As of October 18, 2013, Pie and Beer has moved!

Click here to go to the new address, or stay here to read posts from the archives.






Wednesday, February 13, 2008

We Have a Winner

After a minor setback last night, in which my too-wet dough stuck so disastrously to my very well floured cloths that the cloths had to be discarded, this morning I baked a really good loaf of sourdough. This one had no leaven other than the starter, which when I mixed up the dough yesterday morning was at the point where it was doubling in volume in a couple hours.

I used this LA Times recipe, sort of. My starter is only part whole wheat (I ran out of whole wheat flour a while ago and started using all-purpose and bread flour—no big deal), and I used a bit less whole wheat flour in the dough itself: 9 ounces starter (which was quite a bit more than 1 cup), 5 ounces whole wheat flour, about 10 ounces bread flour (to which I later added maybe another ounce due to the aforementioned sticking problem), 12 ounces water, 2 1/2 teaspoons kosher salt.

I followed all the folding and shaping steps, but because my dough was so wet to begin with I had to gently fold and knead it again last night instead of baking it. I stuck it in the fridge overnight, let it rise at room temperature for a few hours this morning, then shaped it into boules and put them in flour-cloth-lined bowls covered with plastic (above) to rise for another hour or so.

Turned a boule out onto parchment on a peel, then onto a stone in a 450-degree oven with lots of steam (ice in the bottom of the oven, plus misting the oven walls in the first few minutes of baking). I did not turn down the oven temperature as it says to do in the recipe.

Here's what I got: a very holey, moist, chewy crumb; a nice chewy crust (not very crisp, though); and, most important, a wonderfully complex flavor. It's good and salty, quite sour but not in as assertive a way as my last sourdough attempt. Basically it's just fantastic bread, and I'm very happy with it. Next time I make sourdough the process will be less problematic, I think, but I will do the overnight rise in the fridge again, as I think that helped the flavor develop and mature considerably.

On the muffin front, I made some of the Everyday Food quinoa muffins Heidi mentioned, but I baked them in mini-muffin pans and used only 2 tablespoons sugar instead of the 3/4 cup called for, and chopped frozen cherries instead of raisins. They are, well, not sweet, and the low sugar content meant they didn't brown very well. (I don't know about the picture on the Martha Stewart recipe page, by the way. Where's the quinoa in those muffins?)

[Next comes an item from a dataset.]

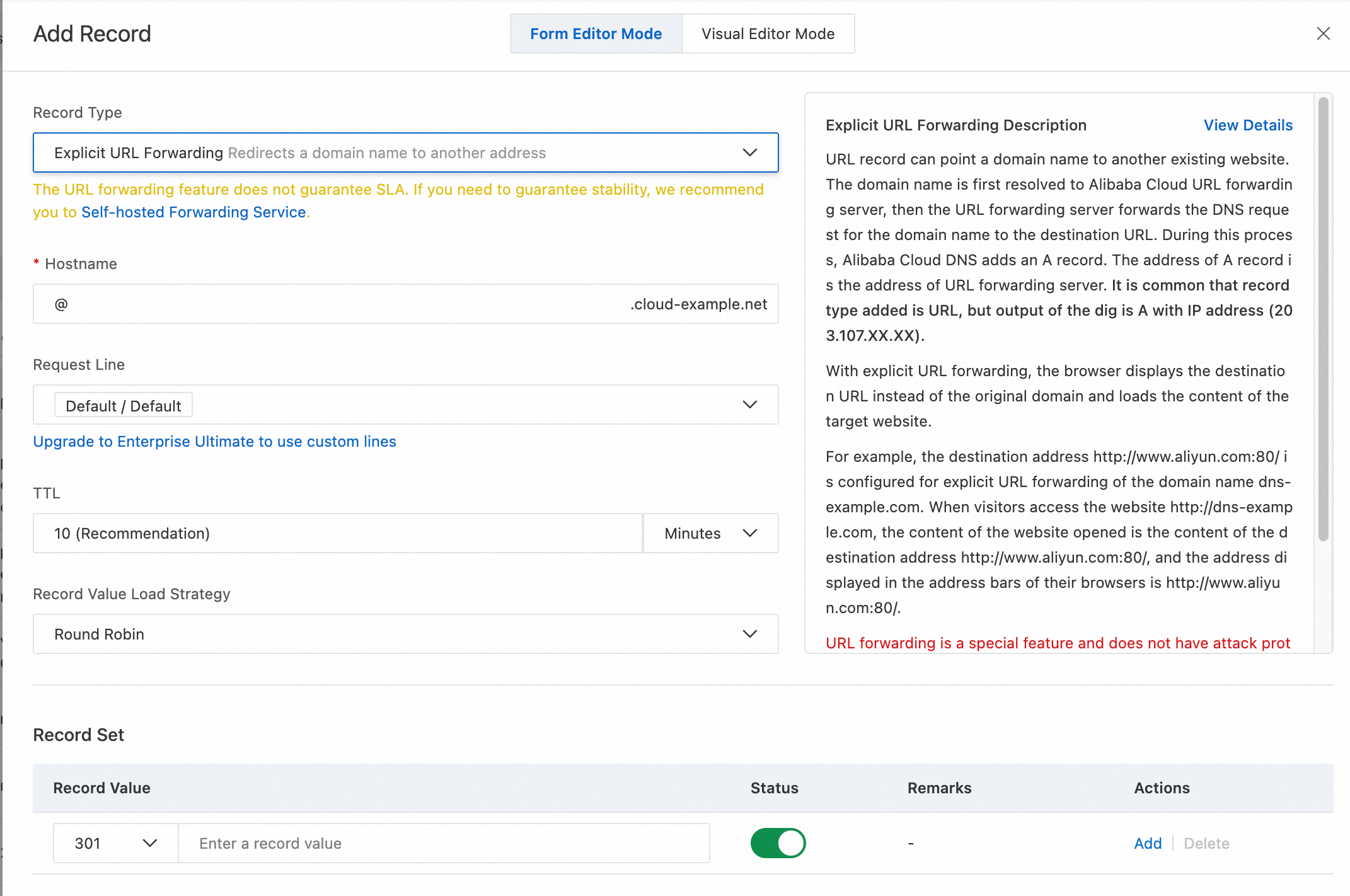Toggle the record Status switch off

(778, 844)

The bug taste-tested them, and when I saw that she'd picked the cherries out and left the crumbled half-chewed remains of the quinoa part on the counter I decided to try another recipe. Daycare workers don't need that kind of mess at a Valentine's Day party, I figured; they'd probably appreciate just a little more sugar high and a little less mess.

So I adapted a blueberry muffin recipe my mom sent me from her stash. She says that in the old days muffins weren't supposed to be sweet at all because they were served with supper, and sure enough her old recipes called for only 2 tablespoons sugar (and in once case none at all!) per 2 cups or 1 1/2 cups flour. I split the difference, and the results were so popular I had to hide them from little hands.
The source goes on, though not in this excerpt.